The actor’s wife, Connie, said she has been overwhelmed by the response to his death.
“I feel the love for him coming out; everywhere, I feel it,” she said.
“I feel the love and right now, it’s sustaining me.”
“There’s a village in Darfur doing dances and celebrating his life. My goodness, that blows my mind. It’s just so sweet,” she said.
The Johnsons moved to Bainbridge in the late 1980s. Connie Johnson said they had dear friends living in Seattle.
“Someone said to check out Bainbridge, which I did. I knew that coming over on the ferry, at the end of 1988, that I wanted to live here,” she said.

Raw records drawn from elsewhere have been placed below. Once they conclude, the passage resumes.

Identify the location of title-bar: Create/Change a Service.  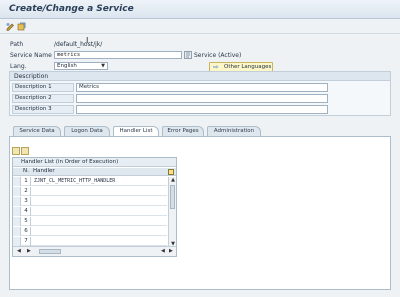
(200, 10).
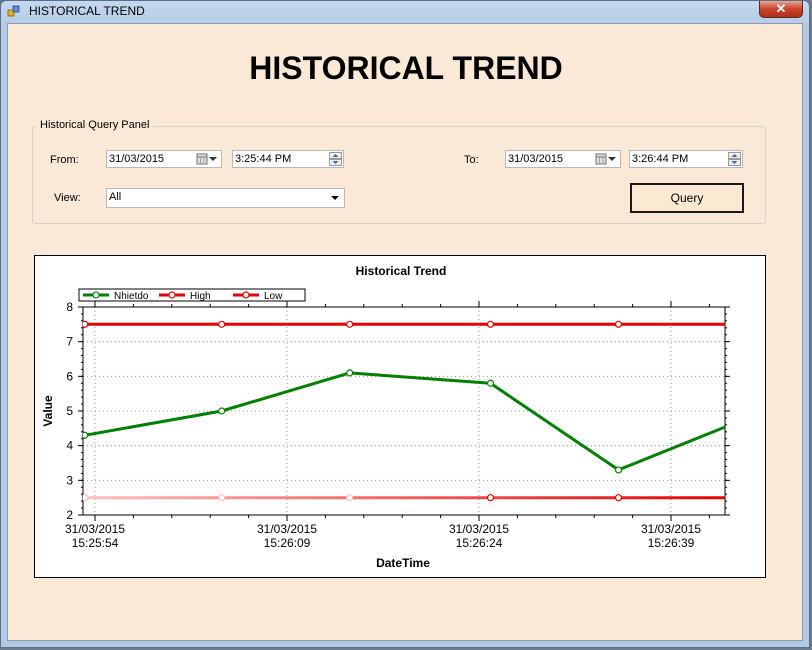  I want to click on chart-legend: Nhietdo High Low, so click(192, 295).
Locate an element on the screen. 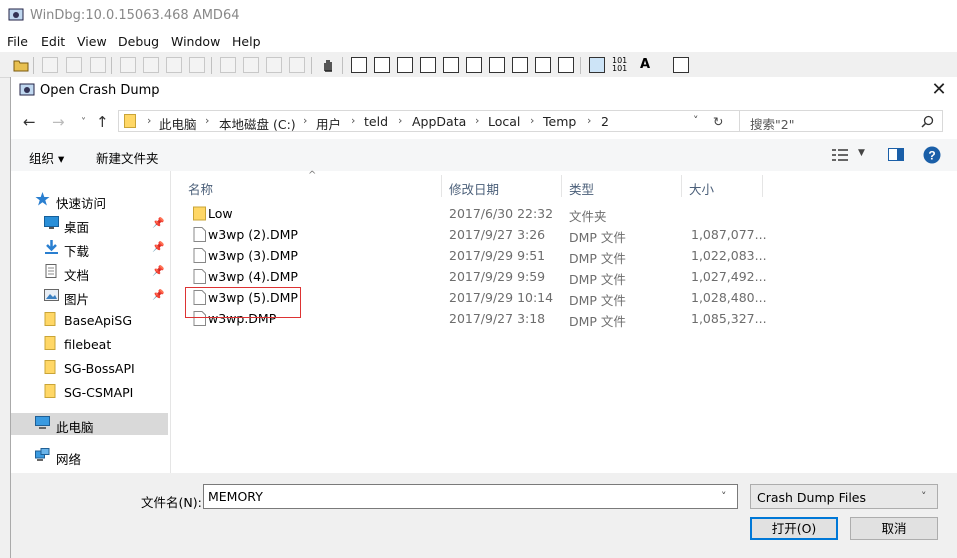  cancel-button: 取消 is located at coordinates (894, 528).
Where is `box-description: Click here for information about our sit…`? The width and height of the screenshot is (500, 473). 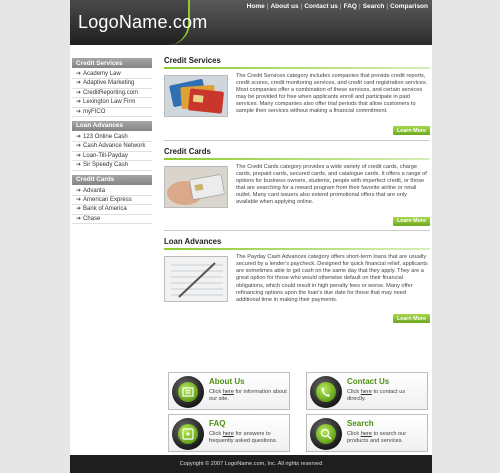 box-description: Click here for information about our sit… is located at coordinates (248, 396).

Over the years, Johnson was Bainbridge’s best-known resident and it was a source of local pride that he called the island home.
She said her husband didn’t mind the attention, as well as the live-and-let-live vibe of Bainbridge.
“People were very subtle with him and very kind,” she said.
He was an avid reader, and loved to drive, Connie Johnson recalled, so much so that he gave up his pain pills in recent years so he could continue to motor about the island.
He didn’t mind fans, and would often share stories with folks who were intrigued by his stories of Hollywood, television and the movies.
Her husband played everything from Superman to Shakespeare.
She recalled the words that the director of one of his “Twilight Zone” episodes had given him.
“He said, ‘You know, Russell, I think you could be a huge movie star but I don’t think it’s going to happen.’”
When her husband asked why, he got a surprising answer.
“He said, ‘You don’t act like a star.’ And Russell said, ‘So be it.’”
“He was a star,” she added. “He was his own star.”